## Problem requirements
Print nothing but the lines below starting at the line that holds "Task: Click the Reguleringsplaner layer name" and ending at the line that holds "The image size is (1203, 984).", including both, each exactly as written.

[Collected data]
------------------------
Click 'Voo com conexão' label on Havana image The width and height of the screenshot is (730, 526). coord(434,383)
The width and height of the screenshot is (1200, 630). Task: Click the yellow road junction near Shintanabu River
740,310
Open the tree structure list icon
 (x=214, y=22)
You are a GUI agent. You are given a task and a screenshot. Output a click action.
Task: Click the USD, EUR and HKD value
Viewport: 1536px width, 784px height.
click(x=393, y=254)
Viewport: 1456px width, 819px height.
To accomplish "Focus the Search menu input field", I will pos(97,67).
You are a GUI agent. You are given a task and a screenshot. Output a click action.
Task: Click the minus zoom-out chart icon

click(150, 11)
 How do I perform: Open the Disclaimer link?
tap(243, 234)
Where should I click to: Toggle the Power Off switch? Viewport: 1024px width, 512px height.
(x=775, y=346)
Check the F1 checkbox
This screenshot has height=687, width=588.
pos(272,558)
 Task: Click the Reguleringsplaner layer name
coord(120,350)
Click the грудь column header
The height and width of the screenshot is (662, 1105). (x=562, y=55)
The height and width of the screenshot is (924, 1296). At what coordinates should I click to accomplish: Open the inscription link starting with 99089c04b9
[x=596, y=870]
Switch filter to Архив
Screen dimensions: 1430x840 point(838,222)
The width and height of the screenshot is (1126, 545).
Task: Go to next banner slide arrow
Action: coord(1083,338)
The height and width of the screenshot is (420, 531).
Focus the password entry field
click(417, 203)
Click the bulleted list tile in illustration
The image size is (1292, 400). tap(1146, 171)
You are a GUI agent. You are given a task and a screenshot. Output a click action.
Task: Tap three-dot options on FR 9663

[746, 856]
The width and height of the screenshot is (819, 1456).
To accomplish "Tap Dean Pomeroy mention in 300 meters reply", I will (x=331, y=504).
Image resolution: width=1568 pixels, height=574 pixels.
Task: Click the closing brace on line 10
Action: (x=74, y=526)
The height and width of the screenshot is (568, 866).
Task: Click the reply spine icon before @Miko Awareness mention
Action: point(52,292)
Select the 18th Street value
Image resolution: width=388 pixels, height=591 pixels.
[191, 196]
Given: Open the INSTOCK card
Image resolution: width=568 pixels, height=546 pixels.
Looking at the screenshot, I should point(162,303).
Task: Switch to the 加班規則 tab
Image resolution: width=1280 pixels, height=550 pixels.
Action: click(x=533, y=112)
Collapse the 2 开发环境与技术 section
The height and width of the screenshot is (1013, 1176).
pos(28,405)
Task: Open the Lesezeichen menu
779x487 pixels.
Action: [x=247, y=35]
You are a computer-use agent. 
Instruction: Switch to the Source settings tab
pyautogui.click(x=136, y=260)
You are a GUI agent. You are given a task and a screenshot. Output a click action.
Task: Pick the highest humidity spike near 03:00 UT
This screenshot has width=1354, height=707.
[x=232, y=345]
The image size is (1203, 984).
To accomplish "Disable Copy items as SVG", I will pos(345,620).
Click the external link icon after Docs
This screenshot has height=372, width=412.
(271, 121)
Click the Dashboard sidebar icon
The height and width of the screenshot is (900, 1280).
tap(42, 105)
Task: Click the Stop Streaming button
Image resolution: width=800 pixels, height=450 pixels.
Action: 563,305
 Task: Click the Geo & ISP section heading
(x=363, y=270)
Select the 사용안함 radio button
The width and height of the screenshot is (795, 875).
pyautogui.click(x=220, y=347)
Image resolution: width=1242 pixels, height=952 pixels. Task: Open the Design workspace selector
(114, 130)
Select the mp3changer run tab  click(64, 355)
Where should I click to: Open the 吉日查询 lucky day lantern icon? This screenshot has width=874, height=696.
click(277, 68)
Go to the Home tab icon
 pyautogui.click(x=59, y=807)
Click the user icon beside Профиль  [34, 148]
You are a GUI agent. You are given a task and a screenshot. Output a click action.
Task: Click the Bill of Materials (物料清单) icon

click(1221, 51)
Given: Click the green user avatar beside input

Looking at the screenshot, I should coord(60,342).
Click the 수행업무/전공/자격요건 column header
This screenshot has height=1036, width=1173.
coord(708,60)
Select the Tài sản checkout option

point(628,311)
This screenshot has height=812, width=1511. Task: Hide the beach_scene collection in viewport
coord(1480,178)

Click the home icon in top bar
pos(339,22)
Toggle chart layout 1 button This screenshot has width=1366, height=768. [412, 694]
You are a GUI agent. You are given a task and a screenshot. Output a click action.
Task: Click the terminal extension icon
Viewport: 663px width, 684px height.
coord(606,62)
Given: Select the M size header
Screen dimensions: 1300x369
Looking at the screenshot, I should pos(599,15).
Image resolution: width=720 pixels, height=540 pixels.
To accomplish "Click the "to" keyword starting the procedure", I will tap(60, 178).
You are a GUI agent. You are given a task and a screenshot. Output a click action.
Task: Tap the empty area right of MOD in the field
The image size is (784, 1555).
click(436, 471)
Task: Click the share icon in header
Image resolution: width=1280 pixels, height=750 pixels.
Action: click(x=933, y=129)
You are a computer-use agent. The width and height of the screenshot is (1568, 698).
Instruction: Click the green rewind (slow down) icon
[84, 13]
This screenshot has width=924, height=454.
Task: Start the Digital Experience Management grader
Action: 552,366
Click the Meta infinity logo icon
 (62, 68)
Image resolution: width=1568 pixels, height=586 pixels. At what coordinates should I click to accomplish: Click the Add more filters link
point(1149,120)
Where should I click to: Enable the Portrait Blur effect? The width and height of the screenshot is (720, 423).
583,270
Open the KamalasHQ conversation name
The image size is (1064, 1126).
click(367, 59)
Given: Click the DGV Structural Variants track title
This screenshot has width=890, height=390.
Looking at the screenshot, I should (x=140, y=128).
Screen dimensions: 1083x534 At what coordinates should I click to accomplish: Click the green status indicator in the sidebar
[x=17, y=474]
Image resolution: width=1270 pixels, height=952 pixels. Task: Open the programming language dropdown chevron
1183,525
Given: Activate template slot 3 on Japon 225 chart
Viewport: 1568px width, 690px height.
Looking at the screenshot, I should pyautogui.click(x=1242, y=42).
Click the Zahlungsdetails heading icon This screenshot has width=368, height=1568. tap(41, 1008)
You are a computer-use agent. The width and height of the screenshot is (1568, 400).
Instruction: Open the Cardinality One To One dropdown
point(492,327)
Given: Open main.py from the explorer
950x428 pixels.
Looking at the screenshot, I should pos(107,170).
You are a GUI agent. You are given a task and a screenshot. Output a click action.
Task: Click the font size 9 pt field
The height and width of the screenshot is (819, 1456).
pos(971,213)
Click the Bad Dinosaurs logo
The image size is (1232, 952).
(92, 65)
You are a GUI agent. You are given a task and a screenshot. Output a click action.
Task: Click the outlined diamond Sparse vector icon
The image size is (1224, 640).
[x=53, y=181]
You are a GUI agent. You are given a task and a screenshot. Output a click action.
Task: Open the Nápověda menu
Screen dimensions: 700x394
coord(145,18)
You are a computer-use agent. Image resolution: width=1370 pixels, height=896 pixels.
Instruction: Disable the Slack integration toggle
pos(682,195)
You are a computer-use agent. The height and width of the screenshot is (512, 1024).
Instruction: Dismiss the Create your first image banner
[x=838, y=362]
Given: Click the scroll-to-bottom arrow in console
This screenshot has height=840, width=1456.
------------------------
## Result of this exercise
 Task: Click the Reguleringsplaner layer name
coord(120,350)
Click the грудь column header
The height and width of the screenshot is (662, 1105). (x=562, y=55)
The height and width of the screenshot is (924, 1296). At what coordinates should I click to accomplish: Open the inscription link starting with 99089c04b9
[x=596, y=870]
Switch filter to Архив
Screen dimensions: 1430x840 point(838,222)
The width and height of the screenshot is (1126, 545).
Task: Go to next banner slide arrow
Action: coord(1083,338)
The height and width of the screenshot is (420, 531).
Focus the password entry field
click(417, 203)
Click the bulleted list tile in illustration
The image size is (1292, 400). tap(1146, 171)
You are a GUI agent. You are given a task and a screenshot. Output a click action.
Task: Tap three-dot options on FR 9663

[746, 856]
The width and height of the screenshot is (819, 1456).
To accomplish "Tap Dean Pomeroy mention in 300 meters reply", I will (x=331, y=504).
Image resolution: width=1568 pixels, height=574 pixels.
Task: Click the closing brace on line 10
Action: (x=74, y=526)
The height and width of the screenshot is (568, 866).
Task: Click the reply spine icon before @Miko Awareness mention
Action: point(52,292)
Select the 18th Street value
Image resolution: width=388 pixels, height=591 pixels.
[191, 196]
Given: Open the INSTOCK card
Image resolution: width=568 pixels, height=546 pixels.
Looking at the screenshot, I should point(162,303).
Task: Switch to the 加班規則 tab
Image resolution: width=1280 pixels, height=550 pixels.
Action: click(x=533, y=112)
Collapse the 2 开发环境与技术 section
The height and width of the screenshot is (1013, 1176).
pos(28,405)
Task: Open the Lesezeichen menu
779x487 pixels.
Action: [x=247, y=35]
You are a computer-use agent. 
Instruction: Switch to the Source settings tab
pyautogui.click(x=136, y=260)
You are a GUI agent. You are given a task and a screenshot. Output a click action.
Task: Pick the highest humidity spike near 03:00 UT
This screenshot has width=1354, height=707.
[x=232, y=345]
The image size is (1203, 984).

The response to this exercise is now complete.